Reinsurance Association of America lobbied Congress in 2012 and 2014 to confirm FEMA’s authority to purchase reinsurance and to take out catastrophe bonds — a newer form of risk transfer. “Cat bonds” are high-stakes gambles that Wall Street players like hedge funds make on Mother Nature. If a storm devastates, investors could lose their cash, which goes toward paying claims. But if a storm underwhelms, investors keep their cash and take a hefty profit, leaving insurers to foot bills on their own.
Consumer advocates warned that a government agency entering into these deals amounted to easy Wall Street profits that would cost taxpayers money.
Robert Hunter, a former NFIP risk manager and Texas insurance regulator, said reinsurance makes “no sense” for FEMA, which can borrow from the Treasury at low interest rates set by the federal government.
By comparison, reinsurance prices are set by private companies that need to turn a profit and tend to
raise rates after major disasters. And countries that have relied on cat bonds have found the deals don’t always pay out as expected.
Floodwaters from Hurricane Katrina fill streets near downtown New Orleans in this 2005 photo. (AP Photo/David J. Phillip)
Nevertheless, Congress urged FEMA to see if reinsurance and cat bonds could work for the NFIP. For answers, the agency turned to
Guy Carpenter, a company that brokers those very deals.
The resulting FEMA report in
August 2015 found reinsurance would be more expensive than borrowing from the Treasury but could encourage private insurers to start competing with the NFIP, offering flood policies of their own.

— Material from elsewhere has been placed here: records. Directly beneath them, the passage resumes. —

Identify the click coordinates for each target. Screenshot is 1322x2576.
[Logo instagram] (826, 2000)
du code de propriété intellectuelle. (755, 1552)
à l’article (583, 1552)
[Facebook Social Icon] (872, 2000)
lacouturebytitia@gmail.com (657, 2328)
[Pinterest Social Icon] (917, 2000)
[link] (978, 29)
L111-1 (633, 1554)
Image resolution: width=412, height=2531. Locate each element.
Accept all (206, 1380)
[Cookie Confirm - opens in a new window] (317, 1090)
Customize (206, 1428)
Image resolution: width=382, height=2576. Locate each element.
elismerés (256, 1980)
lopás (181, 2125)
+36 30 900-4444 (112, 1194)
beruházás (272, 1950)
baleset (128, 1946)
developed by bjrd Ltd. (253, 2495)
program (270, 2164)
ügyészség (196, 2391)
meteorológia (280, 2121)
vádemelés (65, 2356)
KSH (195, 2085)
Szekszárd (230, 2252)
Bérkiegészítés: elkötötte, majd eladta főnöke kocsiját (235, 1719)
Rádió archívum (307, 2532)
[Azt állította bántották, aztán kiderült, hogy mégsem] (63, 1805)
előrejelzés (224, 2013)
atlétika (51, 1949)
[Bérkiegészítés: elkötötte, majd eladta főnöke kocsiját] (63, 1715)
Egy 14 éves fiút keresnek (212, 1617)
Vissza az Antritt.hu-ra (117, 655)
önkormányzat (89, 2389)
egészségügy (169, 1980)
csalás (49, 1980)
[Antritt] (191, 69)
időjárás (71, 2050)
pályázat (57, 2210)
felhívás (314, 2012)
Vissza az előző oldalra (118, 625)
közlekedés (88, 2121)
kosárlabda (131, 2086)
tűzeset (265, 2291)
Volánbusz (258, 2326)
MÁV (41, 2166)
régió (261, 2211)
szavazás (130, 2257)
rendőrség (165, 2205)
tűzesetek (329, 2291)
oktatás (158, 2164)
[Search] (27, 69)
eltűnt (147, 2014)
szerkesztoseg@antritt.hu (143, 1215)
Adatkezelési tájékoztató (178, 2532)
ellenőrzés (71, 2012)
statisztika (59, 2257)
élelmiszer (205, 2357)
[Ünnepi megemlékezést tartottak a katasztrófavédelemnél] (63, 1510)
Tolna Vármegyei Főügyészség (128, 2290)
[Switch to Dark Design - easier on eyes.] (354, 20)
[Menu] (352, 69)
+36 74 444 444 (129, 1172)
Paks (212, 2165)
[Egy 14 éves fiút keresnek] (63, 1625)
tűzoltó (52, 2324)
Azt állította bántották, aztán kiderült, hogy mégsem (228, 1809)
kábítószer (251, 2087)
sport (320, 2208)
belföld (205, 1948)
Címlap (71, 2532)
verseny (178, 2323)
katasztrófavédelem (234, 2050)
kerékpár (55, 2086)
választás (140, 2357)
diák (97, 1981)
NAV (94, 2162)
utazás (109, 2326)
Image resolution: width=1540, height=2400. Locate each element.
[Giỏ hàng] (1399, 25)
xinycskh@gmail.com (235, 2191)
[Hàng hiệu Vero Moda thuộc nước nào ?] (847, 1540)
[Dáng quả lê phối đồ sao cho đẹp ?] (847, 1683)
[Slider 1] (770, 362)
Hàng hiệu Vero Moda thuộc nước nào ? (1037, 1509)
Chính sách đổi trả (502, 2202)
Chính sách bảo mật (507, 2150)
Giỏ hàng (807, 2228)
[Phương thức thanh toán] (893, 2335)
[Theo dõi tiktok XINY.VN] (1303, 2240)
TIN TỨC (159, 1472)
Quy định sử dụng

This could help the federal government reduce its share of flood risk over time as private insurers step up, the report found.
Months earlier, Guy Carpenter unveiled a new specialty practice to sell insurance products to big government clients to “relieve the burden on taxpayers” — meaning the company stood to profit if FEMA took its recommendation.
That’s exactly what happened.
By September 2016, Guy Carpenter had its first deal with FEMA. It’s been involved in all the NFIP’s private-sector deals since, helping the program secure nearly $6 billion in coverage for potential storm losses through reinsurance and cat bonds.
FEMA’s Maurstad said the deals have strengthened the NFIP’s finances and helped it avoid accumulating more debt. Guy Carpenter declined requests for an interview. Its parent company,
Marsh & McLennan Companies, is now expanding its insurance offerings to include private flood policies that compete with the NFIP.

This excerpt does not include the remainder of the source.